This is the first in a series of blog entries monitoring the proposal to eliminate redevelopment agencies and describing alternative public funding sources for redevelopment projects.
By Michael Kiely
After much discussion, debate and lobbying in the last three months, the fate of California’s redevelopment agencies is still uncertain. Legislative bills to eliminate the agencies, called RDAs for short, have failed by a single vote. Many political leaders are still pushing for elimination; others are now actively searching for compromise solutions that will allow RDAs to survive. What appears certain at this point is that there will be less tax increment revenue available for real estate development in redevelopment project areas. As a result, development projects in these areas, already suffering from market forces and limited debt availability, will face an even bigger challenge.
The Governor’s Proposal
Jerry Brown’s run to return to the governorship of California was predicated in large part on his ability to solve the State’s looming budget crisis. The current year’s budget deficit will exceed $25 billion. When the newly sworn in Governor presented his first budget proposal on January 10, 2011, he contemplated slashing $12+ billion in State spending in a wide array of areas, including, welfare, health services and higher education, and a comparably sized extension of expiring tax rates and fees to be placed on the ballot in the June election. The Governor’s goal was to get a package approved by March, in sufficient time to have the tax extension measures placed on the ballot in the June special election.
Of particular concern to the real estate development industry and local governments was the proposed elimination of RDAs. According to the Governor’s proposal, elimination of RDAs and their right to receive property tax increment in redevelopment project areas would free up $1.7 billion this year, and over $5 billion a year in subsequent years.
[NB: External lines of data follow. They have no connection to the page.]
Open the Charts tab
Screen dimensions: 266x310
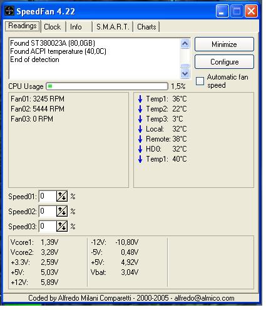146,27
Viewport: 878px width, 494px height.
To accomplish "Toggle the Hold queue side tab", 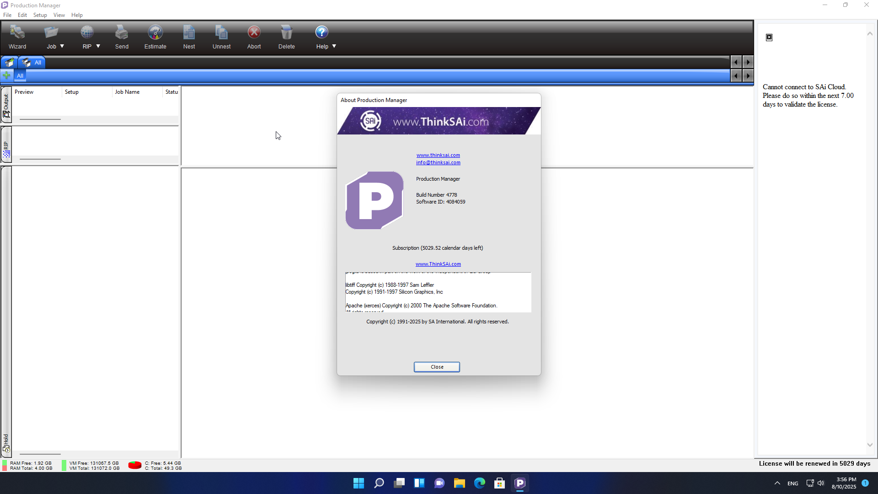I will [6, 443].
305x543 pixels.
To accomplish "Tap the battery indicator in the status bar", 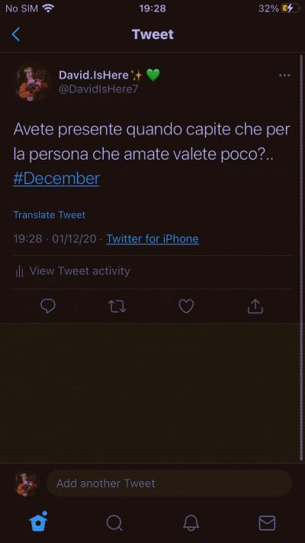I will pos(290,8).
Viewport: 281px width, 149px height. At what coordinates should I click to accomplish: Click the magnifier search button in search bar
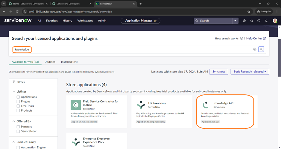pyautogui.click(x=261, y=49)
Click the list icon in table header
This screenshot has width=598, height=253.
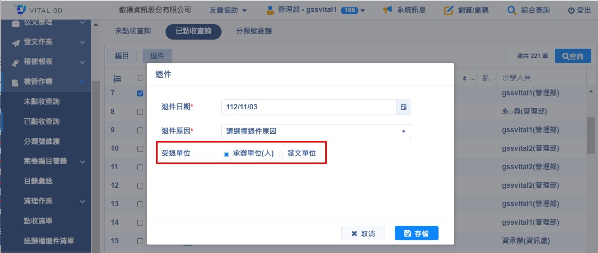click(117, 78)
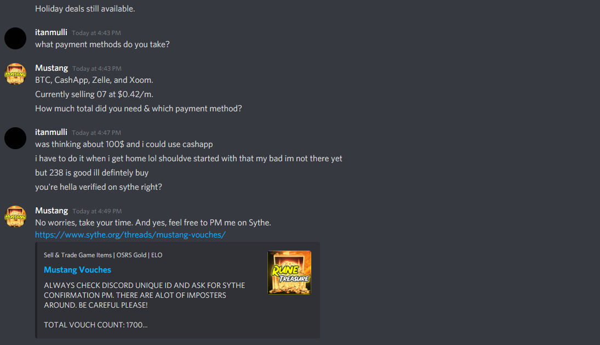Open the Mustang Vouches embed title

click(77, 269)
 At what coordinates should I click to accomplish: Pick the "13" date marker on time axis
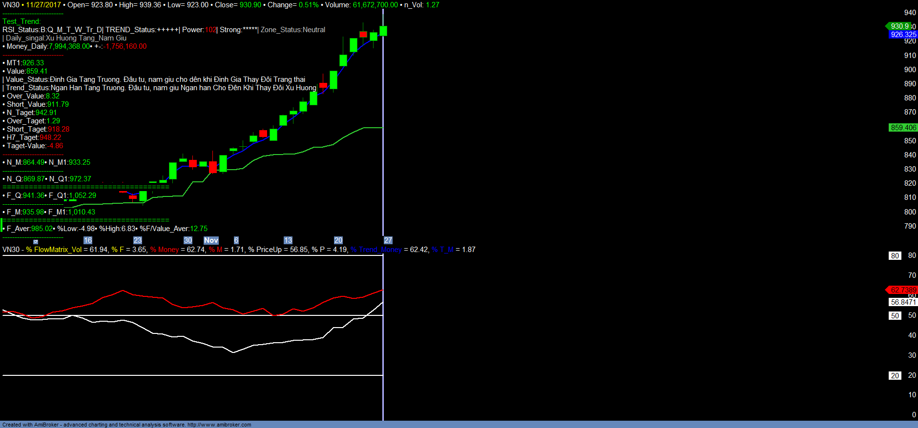pyautogui.click(x=288, y=240)
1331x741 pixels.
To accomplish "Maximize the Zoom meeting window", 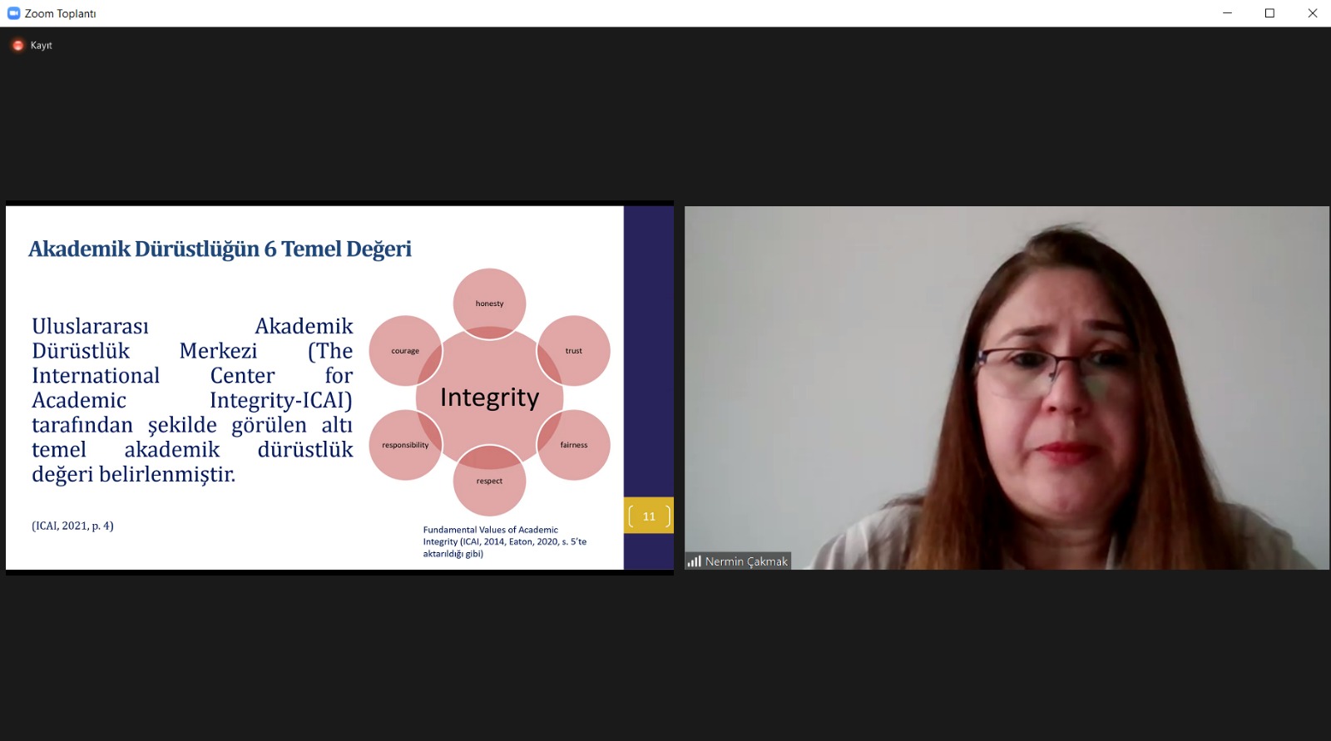I will click(1269, 13).
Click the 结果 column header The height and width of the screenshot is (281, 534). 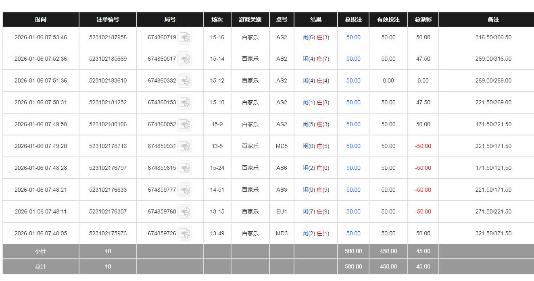click(316, 19)
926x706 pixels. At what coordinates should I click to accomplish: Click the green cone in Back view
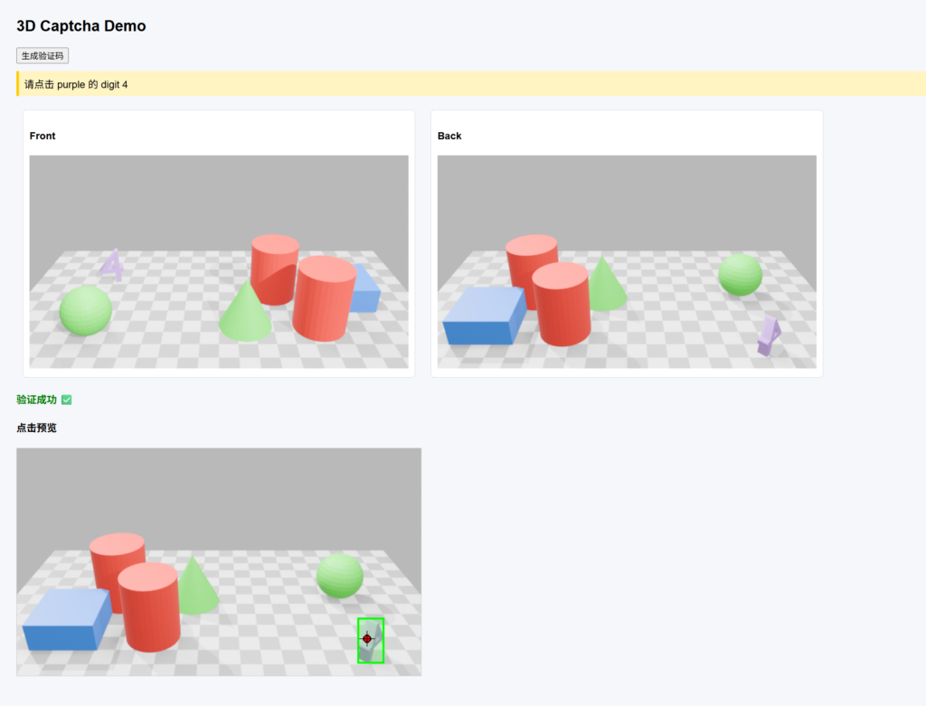coord(606,285)

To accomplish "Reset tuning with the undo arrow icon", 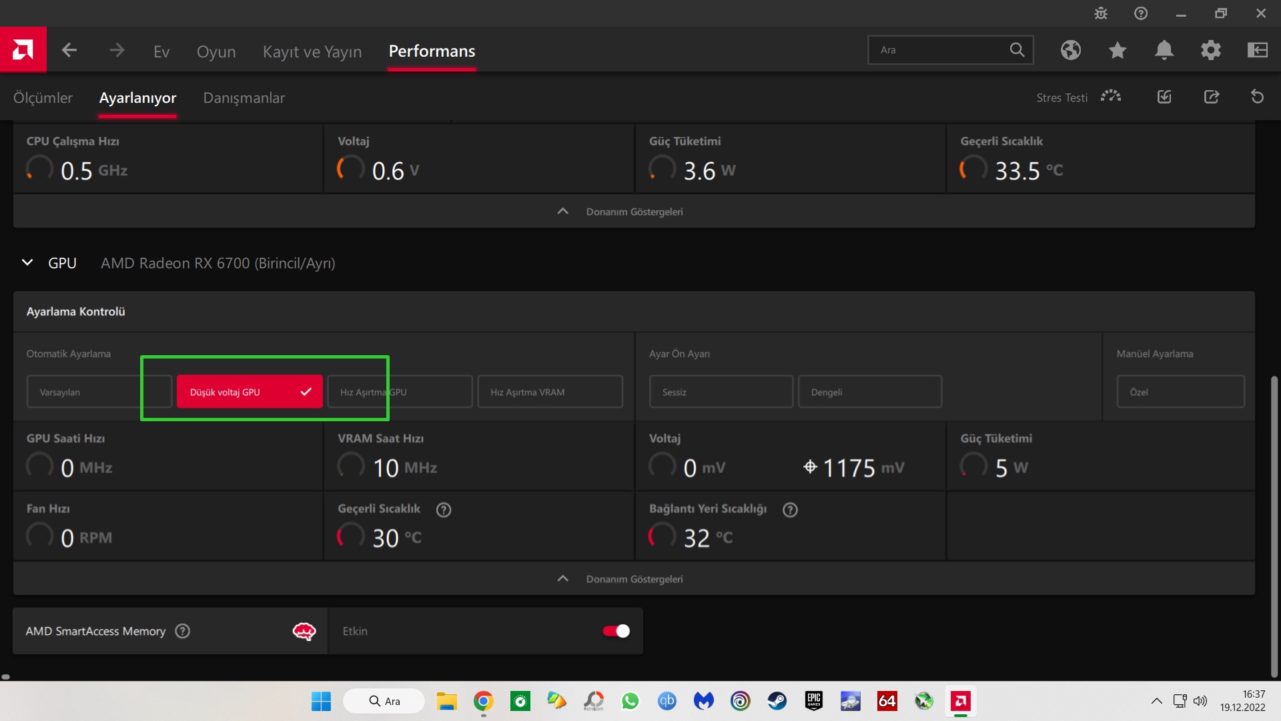I will point(1257,97).
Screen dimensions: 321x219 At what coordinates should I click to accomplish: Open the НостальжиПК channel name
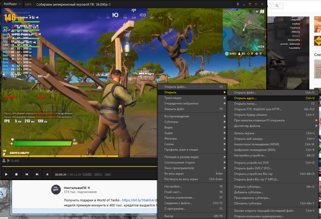point(75,188)

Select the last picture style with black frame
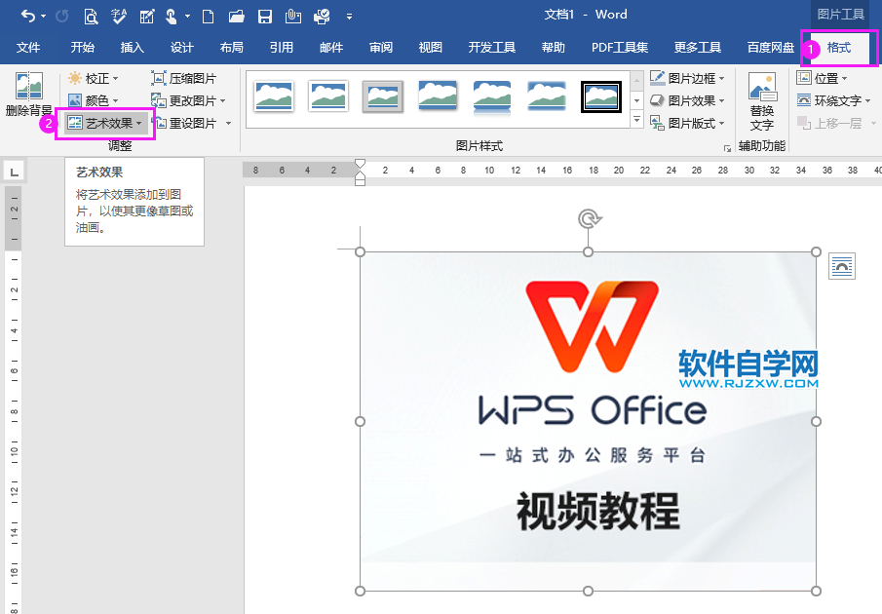tap(601, 96)
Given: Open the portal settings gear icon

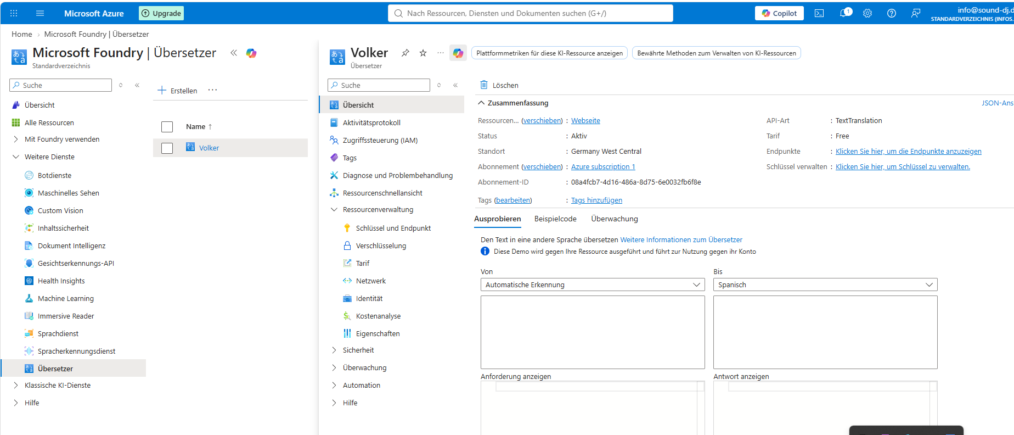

Six weeks after the Governor’s proposal, AB 101 and SB 77 were introduced as the means to effectuate the elimination of RDAs. SB 77 fell one vote short of Assembly approval on March 16, and AB 101 has not yet been voted upon. As of the date of this blog entry, RDAs are still standing. They have been saved for the time being but not by local government and other pro-redevelopment forces. Rather, the legislation to kill the RDAs has not been adopted because it has been tied to the Governor’s overall proposal, including provision for placing the tax extensions on the ballot. Insufficient Republican legislators were willing to sign on to the overall proposal to meet the 2/3 voting requirement. Several Republican legislators have engaged in talks with the Governor, the emphasis of which was that these Republicans would support the Governor’s overall proposal, including tax extensions and the elimination of RDAs, if other concessions were made. According to reports, such concessions included items related to the budget, particularly pension reform, and others perhaps not so closely related, such as CEQA reform. In response to the breakdown of these talks and inability to get the tax extensions on the June ballot, the Governor is now looking for other areas to cut.
The Two Sides
At this point, the future of RDAs remains uncertain. However, since it appears that even greater cuts, perhaps the entire $25+ billion budget shortfall, will need to be cut, most observers think there will have to be some cutting on RDAs. Accordingly, the debate is now between total elimination and cutting of RDAs or shifting funding away from RDAs.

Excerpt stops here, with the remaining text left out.